__Petikan Teks__:
--*--
Bula, CakraNEWS.ID — Dalam rangka memperingati Hari Pendidikan Nasional (Hardiknas) tahun 2025, Perpustakaan Insan Cita Kampung Wailolla, Desa Wailolla, Kecamatan Bula, Kabupaten Seram Bagian Timur (SBT), menyelenggarakan talk show bertajuk “Masa Depan Pendidikan SBT di Era Digital dan Artificial Intelligence (AI)”.
Kegiatan yang berlangsung pada Jumat malam (2/5/2025) di Taman Baca Insan Cita, Kota Bula ini menghadirkan sejumlah tokoh pendidikan dan intelektual muda yang inspiratif.
Acara talk show ini menjadi ajang refleksi dan diskusi terbuka mengenai arah dan tantangan pendidikan di Kabupaten SBT, khususnya dalam menghadapi era transformasi digital dan kemajuan teknologi kecerdasan buatan (AI).
Sejumlah narasumber terkemuka turut dihadirkan dalam forum tersebut, antara lain Wakil Bupati SBT Muh. Miftah Thoha Rumarey Wattimena, Zulfirman Rahyantel Ph.D. Student di Cornell University, Amerika Serikat, serta Shulhan Rumaru Dosen UIN Jakarta, Rosna Sehwaky Kepala UPTD Pendidikan Kecamatan Teluk Waru. Diskusi dipandu oleh moderator Maryani Tuhuteru, seorang pegiat literasi muda di Kabupaten SBT.
--*--
__Segmen Data__:
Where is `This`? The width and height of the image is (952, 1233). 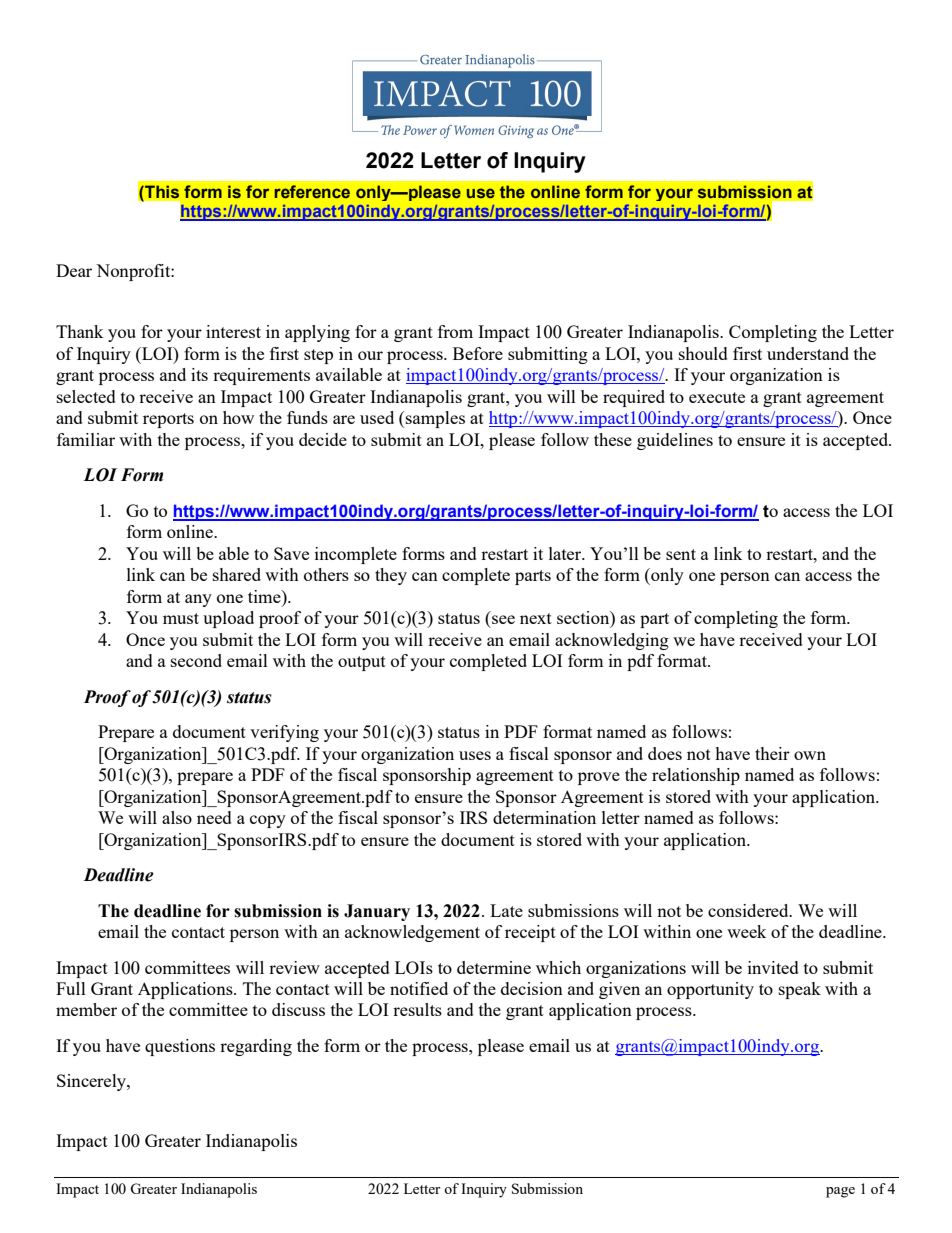 This is located at coordinates (161, 191).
--*--
__Tugas Wajib__:
A. Ambil bagian petikan teks tentang talk show Hardiknas yang dimulai dari "Kegiatan yang berlangsung" dan berakhir pada "kecerdasan buatan (AI).".
B. Siapa saja narasumber yang disebut namanya dalam petikan teks tentang talk show Hardiknas?

__Kumpulan Jawaban__:
A.
Kegiatan yang berlangsung pada Jumat malam (2/5/2025) di Taman Baca Insan Cita, Kota Bula ini menghadirkan sejumlah tokoh pendidikan dan intelektual muda yang inspiratif.
Acara talk show ini menjadi ajang refleksi dan diskusi terbuka mengenai arah dan tantangan pendidikan di Kabupaten SBT, khususnya dalam menghadapi era transformasi digital dan kemajuan teknologi kecerdasan buatan (AI).

B.
- Muh. Miftah Thoha Rumarey Wattimena
- Zulfirman Rahyantel
- Shulhan Rumaru
- Rosna Sehwaky